Figure 2.

Allelic specific interaction between SUB1 and RPB4/7. (A) Genetic interaction between SUB1 and RPB4. SUB1 deletion partially suppresses the slow growth phenotype of the rpb4Δ strain at 28 and 34°C, while overexpression of SUB1 exacerbates it. SUB1 was overexpressed from a strong constitutive ADH1 promoter. Serial dilutions (1:10) of wt and mutant strains were spotted on selective SC media and grown for 2–3 days at the indicated temperatures. (B) Genetic interaction between SUB1 and the rpo21-4 mutation localized in the Rpb1 foot domain. Deletion of SUB1 partially suppresses the slow growth phenotype of rpo21-4 strain at 28, 34 and 37°C. Cells were assayed as in (A) in rich media. (C) sub1Δ and rpb1-L1397S are synthetically lethal.

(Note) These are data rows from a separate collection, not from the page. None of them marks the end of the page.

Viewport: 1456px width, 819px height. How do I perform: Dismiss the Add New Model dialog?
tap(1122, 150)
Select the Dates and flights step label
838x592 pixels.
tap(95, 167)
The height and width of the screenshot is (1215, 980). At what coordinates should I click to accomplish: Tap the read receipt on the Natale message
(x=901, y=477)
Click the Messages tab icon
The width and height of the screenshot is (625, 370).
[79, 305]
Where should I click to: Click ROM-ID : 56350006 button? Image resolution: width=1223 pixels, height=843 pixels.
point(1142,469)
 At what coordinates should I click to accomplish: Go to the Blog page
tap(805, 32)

A diploid yeast strain heterozygous for both SUB1 and rpb1-L1397S was sporulated and the meiotic progeny were separated by tetrad dissection, and allowed to grow for 3 days. Forty-six tetrads were dissected, with thirty showing tetratype segregation pattern (TT, five of which are shown), nine showing paternal ditype (PD) and 7 a nonpaternal ditype (NPD). The genotype of the resulting colonies was inferred by growth or no growth on selective medium and 37°C. The sub1Δ deletion is indicated as (−), and wt (+); and in the case of RPB1, (+) means rpb1-L1397S and (−) wt. Cells deleted for rpb1-L1397S alone (− −) show a slow growth phenotype, as reported previously. Double mutants cells (− +) were unviable. (D) There is not genetic interaction between sub1Δ and the rpb1–19 mutation on the jaw domain of Rpb1. Serial dilution assay as in (B) showing that single and double mutants, rpb1–19 and rpb1-19sub1Δ respectively, display similar growth.